Anitra--What a beautiful little garden. Very quaint.
hellnzn11
Rosamond, CA
(Zone 8b)

June 8, 2008
9:34 PM

Post #5073223

We will see come end of Summer Grumble.
holeth
Corpus Christi, TX
(Zone 9a)

June 29, 2008
7:25 PM

Post #5178489

I'm such a crammer. I'd rather have more waves of blooms than wide swaths of pine bark mulch. I overseed, too. Let competition under local conditions thin the herd!
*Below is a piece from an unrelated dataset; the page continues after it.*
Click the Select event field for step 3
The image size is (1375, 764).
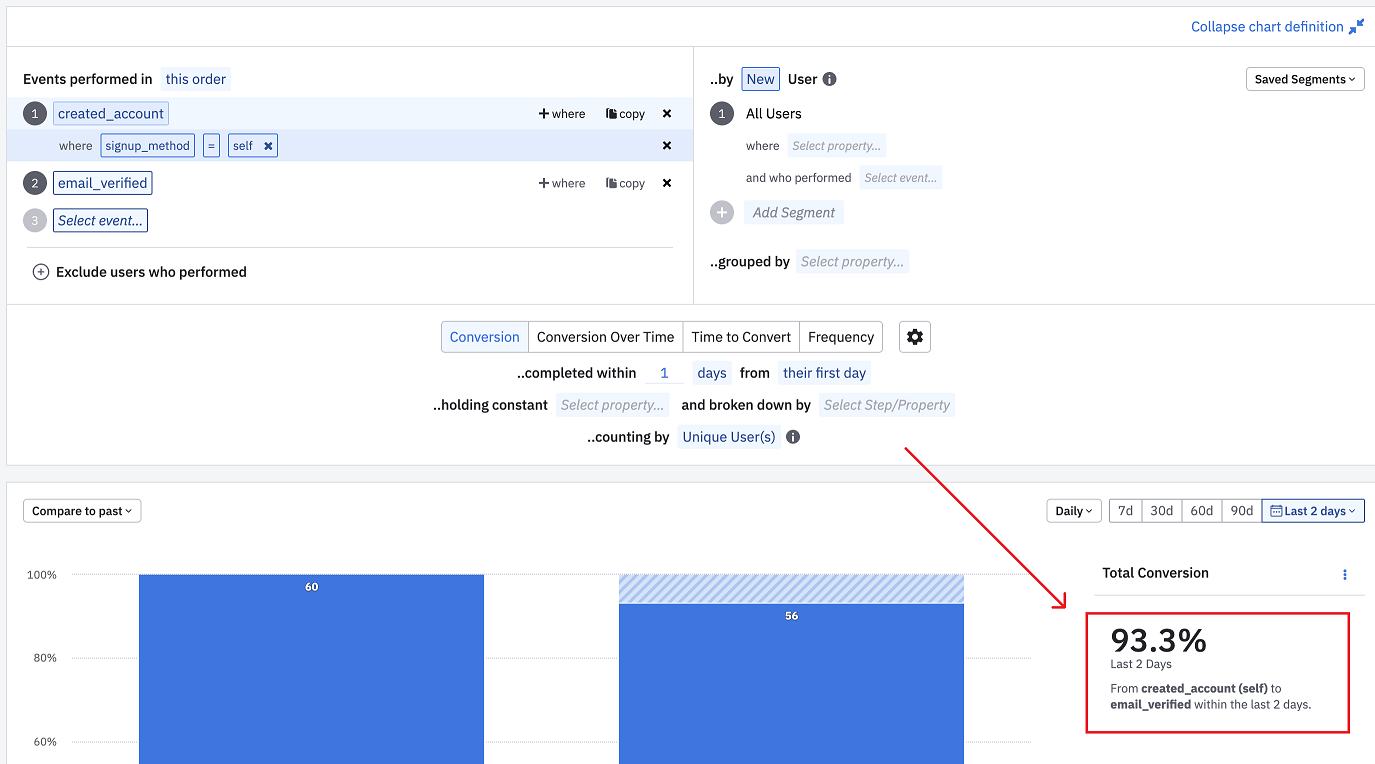point(100,220)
I have a personal vendetta against thistles. Tall, thick plantings seems to deter even the "gifts" our abundant goldfinches leave behind while stealing my cosmos and echinacea seeds. Adorable little bandits!
1AnjL
(AnjL) Fremont, CA
(Zone 9b)

June 30, 2008
3:30 AM

Post #5180513

lol, yeppers, I'm a crammer! just got home from vacation and my garden grew another foot taller!

Thumbnail by 1AnjL
Click the image for an enlarged view.

buckimom
Piqua, OH
(Zone 6a)

June 30, 2008
11:57 AM

Post #5181340

I was at a nursery website and it had this quote that stated (I don't remember word for word). "The biggest mistake we find that new gardeners make is planting a variety of flowers and not groupings of 3." Like I said not an exact quote but that is the jist of it. I was like oops there goes my garden. They would dig it up and start over! I was just wondering what you all thought of this.
I hope I am not hijacking this thread. Let me know about that too. LOL
dahlianut
Calgary, AB
(Zone 3a)

June 30, 2008
12:16 PM

Post #5181417

Buckimom I don't think there are any rules for good cramming practices other than the Creed ^_^ After if you like it it's perfect.

psychw2

psychw2
(Pat) Kennewick, WA
(Zone 5b)

June 30, 2008
3:14 PM

Post #5182192

Well DRIFTS of certain plants do make impressive sights but for those of us that want some of EVERYTHING... well... its hard enough finding room for ONE yet alone 3 of something!

Bookerc1

Bookerc1
Mackinaw, IL
(Zone 5a)

June 30, 2008
5:28 PM

Post #5182846

If you're supposed to plant everything in threes, then why do all the catalogs sell their pre-planned gardens that have one or two of everything? I have to confess to ordering a couple of those to get started, with the hopes that I could figure out how to save seed or divide clumps to eventually get multiples of each. Boy, do the echinacea re-seed themselves! LOL

1AnjL
(AnjL) Fremont, CA
(Zone 9b)

June 30, 2008
6:30 PM

Post #5183182

I think it all depends on what you are looking for in a garden, and what you are planting. Lilies do give a better color splash if grouped in threes, also some taller more spindly flowers look better in multiples... but why plant 3 MG vines if 1 will fill out perfectly and be more managable. And I cant imagine 3 CA poppies in the same clump, it would take up most of my garden! lol! One single Gald would look funny all by herself! lol!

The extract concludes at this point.